■ What you are asked to do:
Please reproduce the data word for word, starting at the line that contains "Open the tweet's three-dot more options menu" and stopping after the line that contains "Action: (39, 215)".

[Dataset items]
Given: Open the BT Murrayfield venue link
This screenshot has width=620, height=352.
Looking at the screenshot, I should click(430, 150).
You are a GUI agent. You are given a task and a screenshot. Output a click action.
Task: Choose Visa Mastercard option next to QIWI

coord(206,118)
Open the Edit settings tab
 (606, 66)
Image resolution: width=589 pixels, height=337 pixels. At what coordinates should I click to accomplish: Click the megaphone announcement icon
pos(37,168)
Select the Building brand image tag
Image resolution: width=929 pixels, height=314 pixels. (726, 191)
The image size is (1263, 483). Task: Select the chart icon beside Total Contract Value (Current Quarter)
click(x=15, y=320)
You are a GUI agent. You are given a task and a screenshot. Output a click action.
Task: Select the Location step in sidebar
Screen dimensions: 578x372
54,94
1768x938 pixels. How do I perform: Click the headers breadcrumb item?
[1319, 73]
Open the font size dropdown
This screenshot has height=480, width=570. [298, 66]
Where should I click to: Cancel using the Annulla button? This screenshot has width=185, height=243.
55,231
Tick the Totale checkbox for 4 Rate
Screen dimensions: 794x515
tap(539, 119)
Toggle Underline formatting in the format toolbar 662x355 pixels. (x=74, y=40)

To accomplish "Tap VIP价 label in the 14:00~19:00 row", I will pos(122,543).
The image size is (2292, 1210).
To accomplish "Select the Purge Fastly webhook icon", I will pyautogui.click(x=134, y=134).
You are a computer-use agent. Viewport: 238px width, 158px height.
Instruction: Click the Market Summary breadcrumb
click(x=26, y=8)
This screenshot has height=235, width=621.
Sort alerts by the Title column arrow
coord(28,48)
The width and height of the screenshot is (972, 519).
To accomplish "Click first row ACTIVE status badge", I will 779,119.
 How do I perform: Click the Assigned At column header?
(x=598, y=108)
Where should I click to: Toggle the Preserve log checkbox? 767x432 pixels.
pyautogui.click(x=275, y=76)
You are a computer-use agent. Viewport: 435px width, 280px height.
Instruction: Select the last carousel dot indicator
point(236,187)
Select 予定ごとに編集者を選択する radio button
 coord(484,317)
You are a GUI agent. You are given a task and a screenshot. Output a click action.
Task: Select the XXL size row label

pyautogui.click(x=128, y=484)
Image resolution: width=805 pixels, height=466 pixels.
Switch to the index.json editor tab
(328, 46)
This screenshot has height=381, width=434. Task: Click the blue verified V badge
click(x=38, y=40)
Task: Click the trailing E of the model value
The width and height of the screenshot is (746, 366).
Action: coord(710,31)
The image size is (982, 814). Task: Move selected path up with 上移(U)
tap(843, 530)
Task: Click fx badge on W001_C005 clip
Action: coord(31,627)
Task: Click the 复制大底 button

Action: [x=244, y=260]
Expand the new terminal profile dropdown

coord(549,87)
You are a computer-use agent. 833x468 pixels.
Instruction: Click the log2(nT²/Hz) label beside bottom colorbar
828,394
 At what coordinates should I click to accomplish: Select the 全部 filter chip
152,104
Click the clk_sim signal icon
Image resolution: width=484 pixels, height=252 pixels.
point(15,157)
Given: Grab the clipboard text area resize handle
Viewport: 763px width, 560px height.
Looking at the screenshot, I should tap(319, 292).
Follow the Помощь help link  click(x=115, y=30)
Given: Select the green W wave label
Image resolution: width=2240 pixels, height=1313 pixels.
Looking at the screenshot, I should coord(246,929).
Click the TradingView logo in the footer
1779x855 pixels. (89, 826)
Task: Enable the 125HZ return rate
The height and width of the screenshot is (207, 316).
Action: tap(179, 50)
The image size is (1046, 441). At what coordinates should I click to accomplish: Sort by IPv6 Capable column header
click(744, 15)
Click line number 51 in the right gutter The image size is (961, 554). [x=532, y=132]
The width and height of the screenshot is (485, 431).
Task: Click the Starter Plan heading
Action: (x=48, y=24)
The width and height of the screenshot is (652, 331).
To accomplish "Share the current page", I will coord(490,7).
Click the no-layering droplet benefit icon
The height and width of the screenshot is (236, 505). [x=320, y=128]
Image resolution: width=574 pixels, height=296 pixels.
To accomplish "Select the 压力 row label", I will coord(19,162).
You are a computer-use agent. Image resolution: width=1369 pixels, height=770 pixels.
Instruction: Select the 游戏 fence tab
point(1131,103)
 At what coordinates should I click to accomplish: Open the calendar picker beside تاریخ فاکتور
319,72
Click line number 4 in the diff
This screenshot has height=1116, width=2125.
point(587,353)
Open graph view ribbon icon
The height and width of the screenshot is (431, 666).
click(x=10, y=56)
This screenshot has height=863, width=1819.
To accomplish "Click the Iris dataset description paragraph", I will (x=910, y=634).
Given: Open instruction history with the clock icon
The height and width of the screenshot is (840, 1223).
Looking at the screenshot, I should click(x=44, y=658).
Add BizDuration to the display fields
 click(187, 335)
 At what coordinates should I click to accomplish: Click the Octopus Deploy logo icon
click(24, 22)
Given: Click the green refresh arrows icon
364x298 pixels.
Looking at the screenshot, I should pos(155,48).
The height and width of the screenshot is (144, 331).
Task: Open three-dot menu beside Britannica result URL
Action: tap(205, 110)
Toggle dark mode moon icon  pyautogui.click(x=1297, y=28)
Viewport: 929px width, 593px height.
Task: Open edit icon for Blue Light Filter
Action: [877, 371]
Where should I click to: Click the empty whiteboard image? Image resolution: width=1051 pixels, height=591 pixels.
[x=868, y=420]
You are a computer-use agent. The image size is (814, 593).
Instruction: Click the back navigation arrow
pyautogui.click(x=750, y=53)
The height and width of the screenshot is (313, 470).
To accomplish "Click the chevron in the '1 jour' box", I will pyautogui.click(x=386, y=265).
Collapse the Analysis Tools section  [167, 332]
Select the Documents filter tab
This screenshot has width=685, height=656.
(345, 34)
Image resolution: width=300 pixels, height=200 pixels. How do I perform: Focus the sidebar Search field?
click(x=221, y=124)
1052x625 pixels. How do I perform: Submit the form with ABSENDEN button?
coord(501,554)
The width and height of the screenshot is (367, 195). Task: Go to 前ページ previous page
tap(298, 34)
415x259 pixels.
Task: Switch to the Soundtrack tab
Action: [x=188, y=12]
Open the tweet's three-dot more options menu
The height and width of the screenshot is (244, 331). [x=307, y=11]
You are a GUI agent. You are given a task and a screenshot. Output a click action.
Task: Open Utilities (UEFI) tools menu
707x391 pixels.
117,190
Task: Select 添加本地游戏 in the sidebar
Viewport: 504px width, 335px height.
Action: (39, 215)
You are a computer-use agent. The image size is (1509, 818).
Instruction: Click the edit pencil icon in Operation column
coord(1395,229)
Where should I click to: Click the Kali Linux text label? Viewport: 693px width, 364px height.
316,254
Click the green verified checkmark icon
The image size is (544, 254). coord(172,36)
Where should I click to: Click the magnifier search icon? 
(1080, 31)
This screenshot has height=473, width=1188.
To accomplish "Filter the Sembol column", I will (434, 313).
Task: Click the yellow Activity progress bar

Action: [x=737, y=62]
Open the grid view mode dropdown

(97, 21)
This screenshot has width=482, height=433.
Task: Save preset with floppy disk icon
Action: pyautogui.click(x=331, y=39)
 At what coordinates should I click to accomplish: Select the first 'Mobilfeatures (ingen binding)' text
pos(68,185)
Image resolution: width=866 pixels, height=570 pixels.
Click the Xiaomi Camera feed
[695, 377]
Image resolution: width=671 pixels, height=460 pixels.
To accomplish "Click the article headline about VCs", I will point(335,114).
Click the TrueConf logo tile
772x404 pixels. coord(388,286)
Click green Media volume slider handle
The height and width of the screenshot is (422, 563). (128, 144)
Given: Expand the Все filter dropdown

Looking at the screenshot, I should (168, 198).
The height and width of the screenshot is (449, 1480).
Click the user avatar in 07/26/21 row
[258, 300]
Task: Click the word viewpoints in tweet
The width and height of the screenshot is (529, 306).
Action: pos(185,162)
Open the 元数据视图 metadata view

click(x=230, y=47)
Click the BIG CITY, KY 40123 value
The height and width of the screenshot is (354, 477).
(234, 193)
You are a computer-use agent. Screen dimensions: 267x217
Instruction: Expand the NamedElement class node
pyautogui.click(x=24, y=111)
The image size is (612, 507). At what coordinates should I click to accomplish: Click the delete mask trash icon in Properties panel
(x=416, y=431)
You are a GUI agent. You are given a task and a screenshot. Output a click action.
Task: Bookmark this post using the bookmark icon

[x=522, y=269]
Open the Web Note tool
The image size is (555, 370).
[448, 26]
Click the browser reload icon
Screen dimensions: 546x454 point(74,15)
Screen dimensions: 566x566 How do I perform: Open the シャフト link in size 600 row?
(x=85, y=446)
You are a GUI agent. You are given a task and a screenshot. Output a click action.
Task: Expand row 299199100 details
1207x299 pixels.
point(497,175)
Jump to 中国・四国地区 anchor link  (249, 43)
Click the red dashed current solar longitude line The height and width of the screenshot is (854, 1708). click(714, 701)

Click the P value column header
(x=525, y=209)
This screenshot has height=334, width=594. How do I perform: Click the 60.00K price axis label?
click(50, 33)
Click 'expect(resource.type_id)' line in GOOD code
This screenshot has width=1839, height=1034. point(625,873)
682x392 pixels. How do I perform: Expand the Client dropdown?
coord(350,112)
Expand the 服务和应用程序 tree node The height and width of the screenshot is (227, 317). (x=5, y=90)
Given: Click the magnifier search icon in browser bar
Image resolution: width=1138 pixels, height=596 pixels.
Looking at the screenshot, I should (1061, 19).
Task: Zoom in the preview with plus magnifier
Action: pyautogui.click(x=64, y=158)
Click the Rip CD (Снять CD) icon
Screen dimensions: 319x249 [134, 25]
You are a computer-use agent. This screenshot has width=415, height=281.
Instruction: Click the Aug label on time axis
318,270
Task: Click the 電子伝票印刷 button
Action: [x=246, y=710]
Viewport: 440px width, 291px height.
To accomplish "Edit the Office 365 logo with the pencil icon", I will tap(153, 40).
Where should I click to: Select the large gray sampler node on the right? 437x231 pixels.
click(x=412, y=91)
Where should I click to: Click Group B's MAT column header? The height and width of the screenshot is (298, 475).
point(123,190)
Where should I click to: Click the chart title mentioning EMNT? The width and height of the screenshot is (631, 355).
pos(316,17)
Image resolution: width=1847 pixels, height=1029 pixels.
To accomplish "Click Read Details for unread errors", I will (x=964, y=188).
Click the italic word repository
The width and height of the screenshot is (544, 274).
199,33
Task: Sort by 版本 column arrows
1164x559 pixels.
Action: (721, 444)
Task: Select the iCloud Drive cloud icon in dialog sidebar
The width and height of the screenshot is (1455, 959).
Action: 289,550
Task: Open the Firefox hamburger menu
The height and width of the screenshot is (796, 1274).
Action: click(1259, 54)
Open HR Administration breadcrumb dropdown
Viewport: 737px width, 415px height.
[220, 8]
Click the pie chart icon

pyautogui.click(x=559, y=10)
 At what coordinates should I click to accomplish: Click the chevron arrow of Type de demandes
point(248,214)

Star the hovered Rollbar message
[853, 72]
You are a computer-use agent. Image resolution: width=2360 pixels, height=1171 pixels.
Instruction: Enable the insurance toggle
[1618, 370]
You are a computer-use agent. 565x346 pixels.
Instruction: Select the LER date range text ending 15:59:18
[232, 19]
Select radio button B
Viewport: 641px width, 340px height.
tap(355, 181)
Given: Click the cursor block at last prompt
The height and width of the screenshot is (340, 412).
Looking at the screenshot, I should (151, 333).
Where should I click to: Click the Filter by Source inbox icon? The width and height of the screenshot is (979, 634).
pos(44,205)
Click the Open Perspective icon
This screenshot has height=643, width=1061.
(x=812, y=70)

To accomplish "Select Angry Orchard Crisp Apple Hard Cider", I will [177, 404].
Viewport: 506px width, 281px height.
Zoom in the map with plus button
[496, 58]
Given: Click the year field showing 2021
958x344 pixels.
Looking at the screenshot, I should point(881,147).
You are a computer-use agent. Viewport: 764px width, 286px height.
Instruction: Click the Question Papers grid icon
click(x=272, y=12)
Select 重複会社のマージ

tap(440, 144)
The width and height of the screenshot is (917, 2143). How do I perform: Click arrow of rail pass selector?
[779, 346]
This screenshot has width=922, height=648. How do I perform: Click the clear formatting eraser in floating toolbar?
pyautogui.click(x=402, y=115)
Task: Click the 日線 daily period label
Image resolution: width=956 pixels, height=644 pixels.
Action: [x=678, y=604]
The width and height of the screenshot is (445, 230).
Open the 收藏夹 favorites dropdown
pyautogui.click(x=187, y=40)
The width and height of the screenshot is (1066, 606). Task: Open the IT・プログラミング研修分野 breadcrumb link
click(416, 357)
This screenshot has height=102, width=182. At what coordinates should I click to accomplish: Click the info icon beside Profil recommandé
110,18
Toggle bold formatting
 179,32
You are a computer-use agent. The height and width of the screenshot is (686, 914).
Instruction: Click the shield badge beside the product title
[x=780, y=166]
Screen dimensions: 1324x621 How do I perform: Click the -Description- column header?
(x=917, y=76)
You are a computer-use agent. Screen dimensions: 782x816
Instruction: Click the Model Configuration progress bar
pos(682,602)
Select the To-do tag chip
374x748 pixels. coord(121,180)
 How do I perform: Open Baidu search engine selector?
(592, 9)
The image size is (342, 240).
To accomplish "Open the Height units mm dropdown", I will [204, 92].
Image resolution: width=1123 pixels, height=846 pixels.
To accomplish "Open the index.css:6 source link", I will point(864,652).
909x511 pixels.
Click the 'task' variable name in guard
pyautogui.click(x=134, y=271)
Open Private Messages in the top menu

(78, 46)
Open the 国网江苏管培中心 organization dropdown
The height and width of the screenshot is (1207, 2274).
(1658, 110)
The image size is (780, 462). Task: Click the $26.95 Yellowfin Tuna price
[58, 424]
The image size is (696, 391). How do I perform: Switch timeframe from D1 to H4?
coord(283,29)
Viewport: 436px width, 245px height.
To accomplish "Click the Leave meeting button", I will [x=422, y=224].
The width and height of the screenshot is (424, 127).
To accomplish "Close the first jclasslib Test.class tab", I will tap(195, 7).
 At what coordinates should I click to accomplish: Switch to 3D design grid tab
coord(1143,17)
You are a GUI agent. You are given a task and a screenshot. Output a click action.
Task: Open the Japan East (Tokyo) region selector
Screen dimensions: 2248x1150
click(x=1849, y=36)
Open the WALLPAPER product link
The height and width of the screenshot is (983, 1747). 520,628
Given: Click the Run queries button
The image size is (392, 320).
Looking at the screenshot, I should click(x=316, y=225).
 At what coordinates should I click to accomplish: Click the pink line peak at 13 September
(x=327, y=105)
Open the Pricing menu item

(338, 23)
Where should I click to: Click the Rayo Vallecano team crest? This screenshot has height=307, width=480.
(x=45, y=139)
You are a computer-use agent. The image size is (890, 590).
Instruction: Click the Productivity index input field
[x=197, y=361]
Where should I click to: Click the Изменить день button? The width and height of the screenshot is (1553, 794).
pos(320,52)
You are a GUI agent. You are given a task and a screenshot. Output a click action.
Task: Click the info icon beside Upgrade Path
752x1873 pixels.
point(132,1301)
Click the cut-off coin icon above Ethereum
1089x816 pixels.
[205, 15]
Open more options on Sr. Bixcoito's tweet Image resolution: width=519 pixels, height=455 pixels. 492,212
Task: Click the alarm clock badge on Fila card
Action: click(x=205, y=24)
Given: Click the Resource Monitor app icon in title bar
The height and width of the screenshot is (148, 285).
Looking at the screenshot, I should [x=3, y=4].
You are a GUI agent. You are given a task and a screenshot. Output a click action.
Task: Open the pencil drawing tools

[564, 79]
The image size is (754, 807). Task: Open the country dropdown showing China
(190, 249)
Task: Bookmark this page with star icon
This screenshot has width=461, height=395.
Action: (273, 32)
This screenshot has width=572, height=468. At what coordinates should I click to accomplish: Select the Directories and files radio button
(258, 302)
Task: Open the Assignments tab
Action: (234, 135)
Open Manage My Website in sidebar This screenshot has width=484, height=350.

■ The reply:
Open the tweet's three-dot more options menu
The height and width of the screenshot is (244, 331). [x=307, y=11]
You are a GUI agent. You are given a task and a screenshot. Output a click action.
Task: Open Utilities (UEFI) tools menu
707x391 pixels.
117,190
Task: Select 添加本地游戏 in the sidebar
Viewport: 504px width, 335px height.
Action: (39, 215)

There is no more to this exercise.